◆ **TO DO**:
When you reach the line that contains "Select the Currency Details tab", begin copying exactly, and continue through the last line of the data; no pictures belong in the copy.

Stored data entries
☆ ☆ ☆ ☆ ☆ ☆ ☆

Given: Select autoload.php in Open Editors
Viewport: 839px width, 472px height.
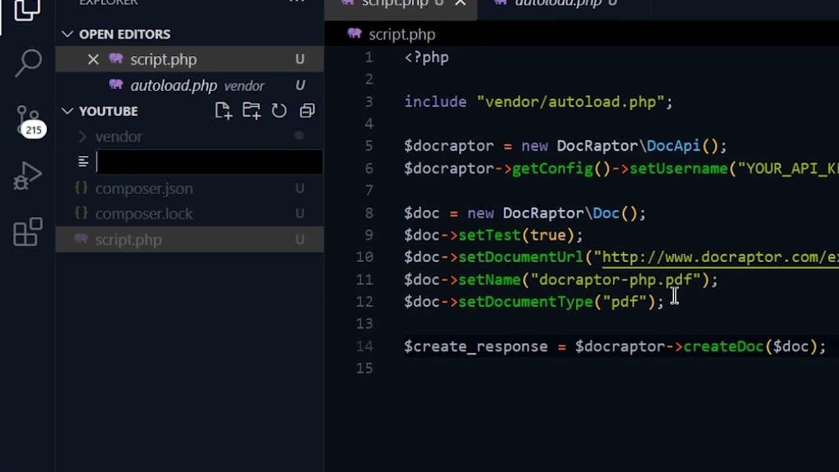Looking at the screenshot, I should (174, 86).
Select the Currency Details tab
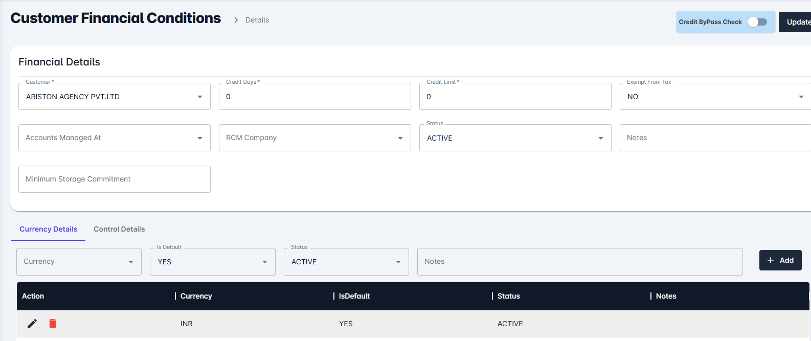Screen dimensions: 811x341 tap(48, 229)
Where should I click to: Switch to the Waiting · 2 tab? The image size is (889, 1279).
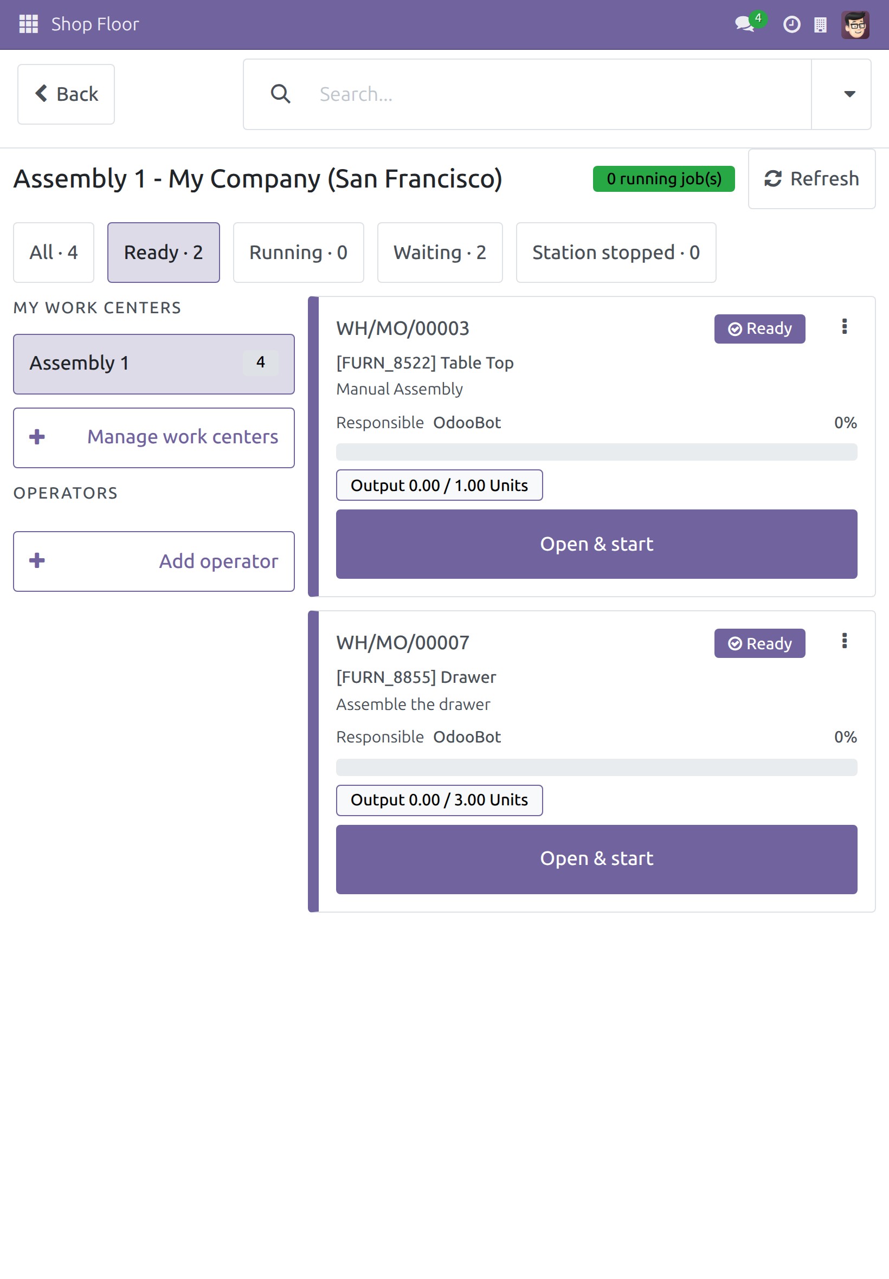point(440,252)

☆ ☆ ☆ ☆ ☆ ☆ ☆

◆ **EXERCISE RESPONSE**:
Select the Currency Details tab
Screen dimensions: 811x341 tap(48, 229)
Where should I click to: Switch to the Waiting · 2 tab? The image size is (889, 1279).
point(440,252)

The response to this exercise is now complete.